There’s a story there, it’s not so obvious to get just by looking at the surface but at the same time you don’t have to dig too deep to get an idea of it. There’s something going on with the town. Is it witchcraft? A curse? Or something even more sinister. It’s not definitive (although I do have my suspicions).

The content is already a good set up for a video although it is how the story is presented which is by far the most impressive element. There’s a beginning (sort of), a middle (kinda) and an end (when you think about it). The story isn’t laid out in bite sized chunks to be spoon fed to the viewer, no, this is a more abstract telling of the story.

The low key lit shots are ominous and carefully selected as if they’re taken from a movie and what we are watching is the trailer. As a gamer the delivery instantly reminds me of the trailers for ‘Silent Hill’; obscure and dark with limited exposition. From the little moments you see people going about their lives under an air of mystery and the macabre; it really gives you a sense of the environment and a building tension because we have no idea where we are going. However, it is the recurring characters and images that really compound the idea that there is a story.

The offbeat imagery digs up thoughts of ‘Twin Peaks’, ‘The Wicker Man’, ‘Storm of the Century’ all featuring town with a dark secret taken over by an entity or an idea. The grainy handheld camerawork with the use of lens flares and obscure voyeuristic angles creates a sense that this is not a glossy Hollywood movie, this could be real footage! Adds to the threat, love it.

What’s brilliant here is that James Caddick could have either written a story then filmed it abstractly or used the abstract images to create a story. By the end the video is so psychedelic that by the time we think we’ve seen it all we completely leave the planet. Genius? Insanity?

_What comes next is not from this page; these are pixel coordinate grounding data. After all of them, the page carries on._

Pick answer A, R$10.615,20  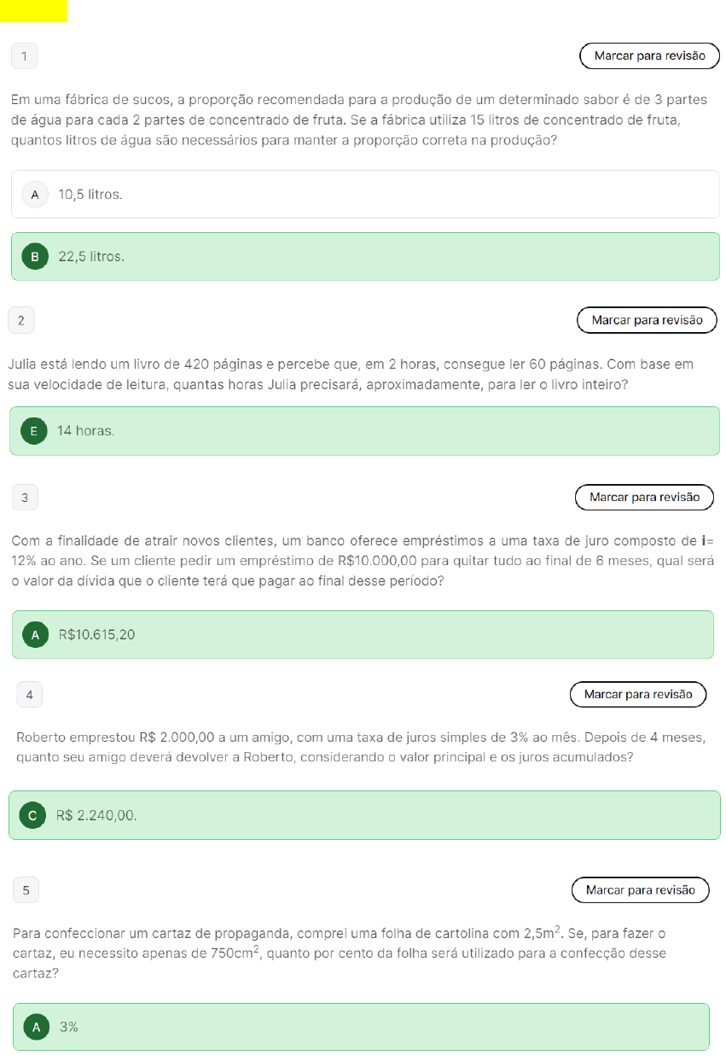tap(363, 634)
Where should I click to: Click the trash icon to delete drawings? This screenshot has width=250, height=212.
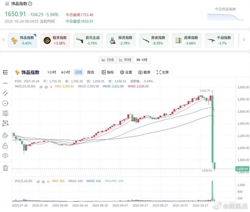5,167
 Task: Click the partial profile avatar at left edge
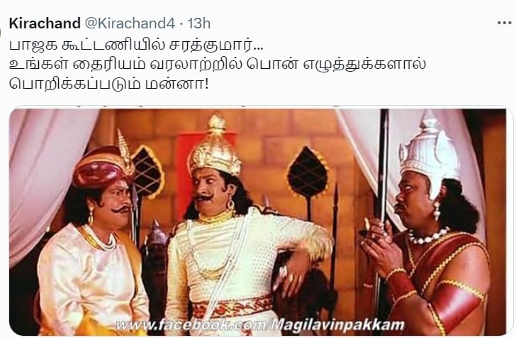(1, 33)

Both?

‘Feel to follow’ is a prime and modern example of alternative music videos not just through its presentation of narrative but ALSO through its unique ability to spark debate based on the questions it creates. Is there a singular evil taking over the town? Who’s in charge here? Is the bearded man a resident or an outsider? Is that woman a victim or an instigator? Was that a flying person in the distance? Is any of this for real or not?